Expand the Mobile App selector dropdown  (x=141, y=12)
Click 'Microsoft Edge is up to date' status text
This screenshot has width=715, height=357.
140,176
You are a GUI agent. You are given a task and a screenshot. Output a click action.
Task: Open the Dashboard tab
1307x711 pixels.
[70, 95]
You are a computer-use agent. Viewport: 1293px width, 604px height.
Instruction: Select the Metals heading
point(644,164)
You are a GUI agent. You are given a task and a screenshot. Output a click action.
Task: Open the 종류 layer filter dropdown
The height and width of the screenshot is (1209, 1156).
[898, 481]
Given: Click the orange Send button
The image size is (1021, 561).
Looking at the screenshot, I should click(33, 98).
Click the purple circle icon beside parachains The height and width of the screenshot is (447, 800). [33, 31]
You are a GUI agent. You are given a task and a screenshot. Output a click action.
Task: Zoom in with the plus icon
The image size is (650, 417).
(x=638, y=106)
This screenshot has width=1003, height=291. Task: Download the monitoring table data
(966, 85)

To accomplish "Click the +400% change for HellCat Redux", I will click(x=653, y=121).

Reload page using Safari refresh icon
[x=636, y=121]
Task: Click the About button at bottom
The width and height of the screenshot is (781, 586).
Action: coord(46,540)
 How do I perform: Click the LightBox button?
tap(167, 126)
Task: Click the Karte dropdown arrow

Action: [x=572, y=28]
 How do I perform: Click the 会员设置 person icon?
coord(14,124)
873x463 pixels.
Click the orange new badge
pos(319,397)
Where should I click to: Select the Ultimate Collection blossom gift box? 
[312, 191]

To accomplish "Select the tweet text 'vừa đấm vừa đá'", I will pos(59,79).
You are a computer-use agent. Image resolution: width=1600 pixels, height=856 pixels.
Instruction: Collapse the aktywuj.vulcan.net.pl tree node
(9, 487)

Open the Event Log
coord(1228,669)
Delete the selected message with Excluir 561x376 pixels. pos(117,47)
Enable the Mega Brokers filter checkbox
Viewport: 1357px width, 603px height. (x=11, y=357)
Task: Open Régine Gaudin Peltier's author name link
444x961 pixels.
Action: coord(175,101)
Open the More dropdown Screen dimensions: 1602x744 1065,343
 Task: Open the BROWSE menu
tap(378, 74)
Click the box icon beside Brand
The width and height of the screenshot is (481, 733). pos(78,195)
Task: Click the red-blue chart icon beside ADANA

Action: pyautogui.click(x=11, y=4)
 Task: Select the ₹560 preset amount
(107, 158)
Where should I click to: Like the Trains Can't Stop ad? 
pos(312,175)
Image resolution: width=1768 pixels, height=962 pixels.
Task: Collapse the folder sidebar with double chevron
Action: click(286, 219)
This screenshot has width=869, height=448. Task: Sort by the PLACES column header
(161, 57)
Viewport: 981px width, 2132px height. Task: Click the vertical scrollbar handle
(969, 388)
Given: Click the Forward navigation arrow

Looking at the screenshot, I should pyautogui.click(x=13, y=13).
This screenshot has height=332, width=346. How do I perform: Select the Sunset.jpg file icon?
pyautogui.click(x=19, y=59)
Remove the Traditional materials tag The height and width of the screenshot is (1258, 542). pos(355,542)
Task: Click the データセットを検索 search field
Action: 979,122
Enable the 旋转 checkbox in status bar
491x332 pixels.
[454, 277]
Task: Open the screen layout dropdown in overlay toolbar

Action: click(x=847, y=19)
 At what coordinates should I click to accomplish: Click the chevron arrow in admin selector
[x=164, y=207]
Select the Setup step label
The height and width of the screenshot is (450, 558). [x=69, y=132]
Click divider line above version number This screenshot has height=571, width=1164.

TASK BRIEF:
Write out every item above again, word for word.

SOLUTION TO THIS TASK:
Expand the Mobile App selector dropdown  (x=141, y=12)
Click 'Microsoft Edge is up to date' status text
This screenshot has width=715, height=357.
140,176
You are a GUI agent. You are given a task and a screenshot. Output a click action.
Task: Open the Dashboard tab
1307x711 pixels.
[70, 95]
You are a computer-use agent. Viewport: 1293px width, 604px height.
Instruction: Select the Metals heading
point(644,164)
You are a GUI agent. You are given a task and a screenshot. Output a click action.
Task: Open the 종류 layer filter dropdown
The height and width of the screenshot is (1209, 1156).
[898, 481]
Given: Click the orange Send button
The image size is (1021, 561).
Looking at the screenshot, I should click(33, 98).
Click the purple circle icon beside parachains The height and width of the screenshot is (447, 800). [33, 31]
You are a GUI agent. You are given a task and a screenshot. Output a click action.
Task: Zoom in with the plus icon
The image size is (650, 417).
(x=638, y=106)
This screenshot has width=1003, height=291. Task: Download the monitoring table data
(966, 85)

To accomplish "Click the +400% change for HellCat Redux", I will click(x=653, y=121).

Reload page using Safari refresh icon
[x=636, y=121]
Task: Click the About button at bottom
The width and height of the screenshot is (781, 586).
Action: coord(46,540)
 How do I perform: Click the LightBox button?
tap(167, 126)
Task: Click the Karte dropdown arrow

Action: [x=572, y=28]
 How do I perform: Click the 会员设置 person icon?
coord(14,124)
873x463 pixels.
Click the orange new badge
pos(319,397)
Where should I click to: Select the Ultimate Collection blossom gift box? 
[312, 191]

To accomplish "Select the tweet text 'vừa đấm vừa đá'", I will pos(59,79).
You are a computer-use agent. Image resolution: width=1600 pixels, height=856 pixels.
Instruction: Collapse the aktywuj.vulcan.net.pl tree node
(9, 487)

Open the Event Log
coord(1228,669)
Delete the selected message with Excluir 561x376 pixels. pos(117,47)
Enable the Mega Brokers filter checkbox
Viewport: 1357px width, 603px height. (x=11, y=357)
Task: Open Régine Gaudin Peltier's author name link
444x961 pixels.
Action: coord(175,101)
Open the More dropdown Screen dimensions: 1602x744 1065,343
 Task: Open the BROWSE menu
tap(378, 74)
Click the box icon beside Brand
The width and height of the screenshot is (481, 733). pos(78,195)
Task: Click the red-blue chart icon beside ADANA

Action: pyautogui.click(x=11, y=4)
 Task: Select the ₹560 preset amount
(107, 158)
Where should I click to: Like the Trains Can't Stop ad? 
pos(312,175)
Image resolution: width=1768 pixels, height=962 pixels.
Task: Collapse the folder sidebar with double chevron
Action: click(286, 219)
This screenshot has width=869, height=448. Task: Sort by the PLACES column header
(161, 57)
Viewport: 981px width, 2132px height. Task: Click the vertical scrollbar handle
(969, 388)
Given: Click the Forward navigation arrow

Looking at the screenshot, I should pyautogui.click(x=13, y=13).
This screenshot has height=332, width=346. How do I perform: Select the Sunset.jpg file icon?
pyautogui.click(x=19, y=59)
Remove the Traditional materials tag The height and width of the screenshot is (1258, 542). pos(355,542)
Task: Click the データセットを検索 search field
Action: 979,122
Enable the 旋转 checkbox in status bar
491x332 pixels.
[454, 277]
Task: Open the screen layout dropdown in overlay toolbar

Action: click(x=847, y=19)
 At what coordinates should I click to accomplish: Click the chevron arrow in admin selector
[x=164, y=207]
Select the Setup step label
The height and width of the screenshot is (450, 558). [x=69, y=132]
Click divider line above version number This screenshot has height=571, width=1164.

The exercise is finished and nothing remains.